Un matin, j’émerge d’un cauchemar symétrique. Deux couleurs se cherchent, filet de sang dans mon lait, grumeaux de bile dans mon quik. La cuisine se matérialise derrière le voile de ma nausée, entre l’organe et le piège.

C’est une excellente journée pour faire comme si le monde n’existait pas.

J’ai déjà tout prévu: quand on sait comment chercher (et qu’on a les bons contacts), on peut disposer d’une quantité impressionnante de films fucked up sur le net. Assez pour regretter chacun de ses choix de vie.
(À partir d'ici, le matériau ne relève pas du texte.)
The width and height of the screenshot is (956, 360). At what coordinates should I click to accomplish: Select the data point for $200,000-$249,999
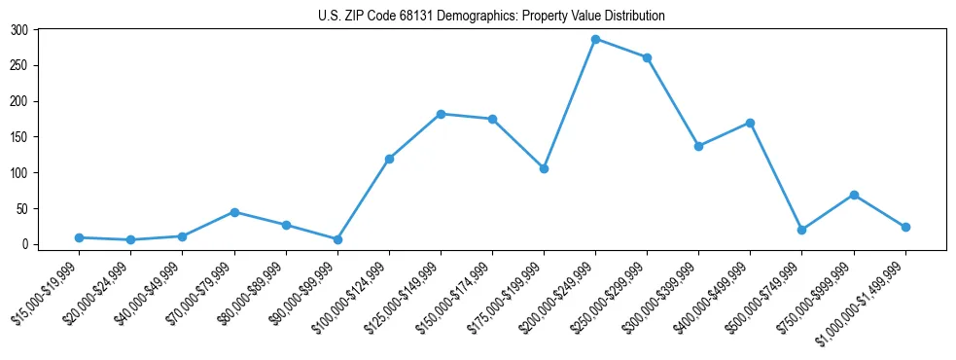[x=595, y=39]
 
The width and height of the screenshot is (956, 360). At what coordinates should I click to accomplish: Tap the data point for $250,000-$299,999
[x=647, y=57]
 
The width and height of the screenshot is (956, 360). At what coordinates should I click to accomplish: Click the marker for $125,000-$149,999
[x=441, y=114]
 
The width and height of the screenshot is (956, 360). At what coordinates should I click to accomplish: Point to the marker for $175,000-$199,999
[x=544, y=168]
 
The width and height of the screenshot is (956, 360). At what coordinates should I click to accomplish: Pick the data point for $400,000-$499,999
[x=750, y=123]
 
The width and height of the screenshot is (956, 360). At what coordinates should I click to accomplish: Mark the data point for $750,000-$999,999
[x=854, y=195]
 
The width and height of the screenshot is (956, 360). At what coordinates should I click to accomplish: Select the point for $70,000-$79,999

Assez pour se découvrir soi-même le temps d’un angle tordu, se révulser un peu.

popcorn
son
lumière

un couple pimente son quotidien en intégrant un cadavre à ses ébats sexuels un chien possédé par le diable moleste un enfant une femme pourrit vivante dans son appartement un objet tombe une femme marche dans les feuilles mortes un rideau se déchire l’écran est envahi par les yeux écarquillés d’une victime sans nom ni chanson pour dater son histoire et le soleil reste indifférent à la dégradation du clair-obscur, grand bien lui en fasse

popcorn
son
lumière

l’impossible se dénude et s’exhibe devant mon regard consentant
il s’agit d’assassiner l’innocence à même la matrice pour empêcher le mal de m’atteindre vraiment
d’imposer un contrepoids à ma naïveté infantile

J’en paye chaque jour le prix. Est-ce que ça en vaut la peine?

S’agit-il d’un défi, d’un exorcisme, d’une forme particulièrement inventive d’automutilation mentale? Lucifer Valentine est-il un creep? Suis-je une bonne personne, suis-je vraiment seul dans ma grande maison, ai-je bien caché le portrait de ma mère derrière le divan du salon?

je reste flou pour que personne ne sache

un jour, j’écrirai quelque chose de vraiment terrible

***

Mon ex belle-mère m’a dit un jour: « tu salis ton âme, Sebas ». À l’époque, je n’ai pas su quoi lui répondre. Pire encore: je l’ai crue. J’ai commencé à avoir honte. J’étais la personne qui suçait la bite de son fils et je salissais son âme à coup de films dégueulasses. J’étais non-recommandable. J’empoisonnais.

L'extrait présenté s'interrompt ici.